Najczęstszą formą molestowania są werbalne nadużycia i naruszenia. Ogółem, około 20 proc. pracowników przyznaje, że w ich miejscu pracy zdarzają się takie sytuacje. Badania wskazują , że zjawisko molestowania seksualnego pojawia się znacznie częściej w zakładach przemysłowych i w usługach niż w oświacie, ochronie zdrowia czy administracji. W takich sektorach, jak budownictwo i transport przypadków molestowania jest najmniej, choć może to być bezpośrednim wynikiem struktury zatrudnienia. W tych sektorach pracują bowiem głownie mężczyźni. Nieakceptowane zachowania o charakterze seksualnym są doświadczeniem, z którym spotkała się co dwudziesta kobieta. Molestowanie przede wszystkim spotyka pracownice młodsze, w wieku poniżej 34 lat.

Formy molestowania

Zasadniczo wyróżniamy dwie formy molestowania seksualnego.

  1. Molestowanie typu - "coś za coś", czyli tzw. przymus seksualny zachodzący w sytuacji, kiedy pracodawca, przełożony domaga się lub żąda seksualnych względów w zamian za zatrudnienie, utrzymanie pracy, awans lub uniknięcie przesunięcia na gorsze stanowisko czy zwolnienia. Ta forma molestowania często połączona jest ze stosowaniem gróźb.
  2. Molestowanie typu - wrogie środowisko, do którego zalicza się dwa rodzaje zachowań:

    • Niepożądane zainteresowanie seksualne, obejmujące m.in. takie zachowania, jak: dotykanie mające charakter seksualny, komentarze i żarty o tematyce seksualnej, eksponowanie przedmiotów lub materiałów o charakterze seksualnym (fotografie, kalendarze itp.), osobiste uwagi dotyczące seksu lub seksualności, komentarze dotyczące wyglądu o charakterze seksualnym, rozmowa o osobie w terminach seksualnych w jej obecności.
    • Molestowanie z uwagi na przynależność do danej płci. Jest to forma agresji skierowana przeciwko osobie jako reprezentantowi określonej płci, niekoniecznie dotycząca seksualności. Klasyfikuje się tutaj m.in. takie zachowania, jak obraźliwe komentarze o zdolnościach kobiet lub mężczyzn.

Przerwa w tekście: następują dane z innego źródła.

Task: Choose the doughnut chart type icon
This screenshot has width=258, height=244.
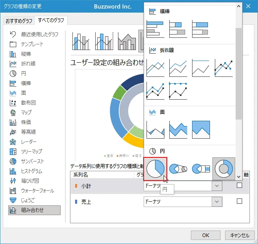Action: [223, 169]
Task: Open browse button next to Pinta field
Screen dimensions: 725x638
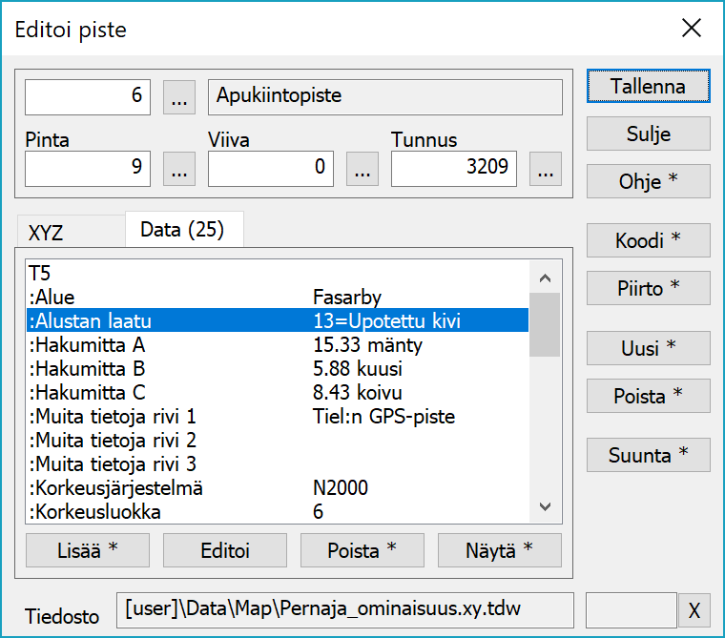Action: (179, 170)
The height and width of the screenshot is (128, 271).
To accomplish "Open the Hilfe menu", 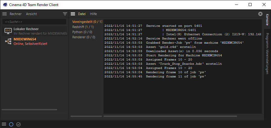I will tap(93, 14).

Istota i przyczyny agresji seksualnej w pracy

W psychologicznych analizach podłoża molestowania seksualnego wskazuje się na czynniki indywidualne, sytuacyjne i kulturowe. Uznaje się, że istotą molestowania seksualnego nie jest seks, a specyficzna demonstracja władzy. Przyjmuje się tutaj hipotezę, zgodnie z którą u sprawców istnieje poznawcza korelacja między seksualnością a władzą (dominacją). Oznacza to, iż sprawcy molestowania posiadają powiązane ze sobą schematy poznawcze seksu i dominacji, a więc nie tylko "nie wyobrażają sobie" seksu bez dominacji, ale i przeciwnie - statusu, władzy bez seksu. W analizie genezy zjawiska podkreśla się także znaczenie kultury organizacyjnej zakładu pracy, wskazując na istnienie w niektórych organizacjach specyficznych norm akceptujących zachowania. Nie bez znaczenia dla istnienia molestowania w pracy jest także zjawisko przemocy wobec kobiet w szerszym kontekście społecznym. Molestowanie seksualne może być bowiem rozpatrywane jako jeden z przejawów takiej agresji.

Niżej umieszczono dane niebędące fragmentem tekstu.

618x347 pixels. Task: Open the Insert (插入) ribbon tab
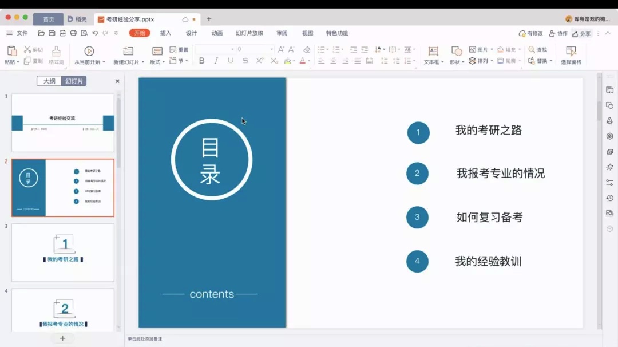(x=165, y=33)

Zasadniczo, seksualne zachowania agresywne wobec kobiet warunkowane są przez promiskuityzm seksualny oznaczający wysoki stopień braku akceptacji społecznych norm współżycia seksualnego i tzw. wrogą męskość, rozumianą jako ogólna wrogość wobec kobiet i kobiecych wartości. Kombinacja tych dwu czynników i zmiennych osobniczych, głównie związanych z negatywnymi doświadczeniami rodzinnymi (agresja ze strony rodziców, trauma, przemoc w dzieciństwie) i środowiskowymi (grupy kryminogenne), wyjaśniają genezę zachowań agresji i gwałtu wobec kobiet.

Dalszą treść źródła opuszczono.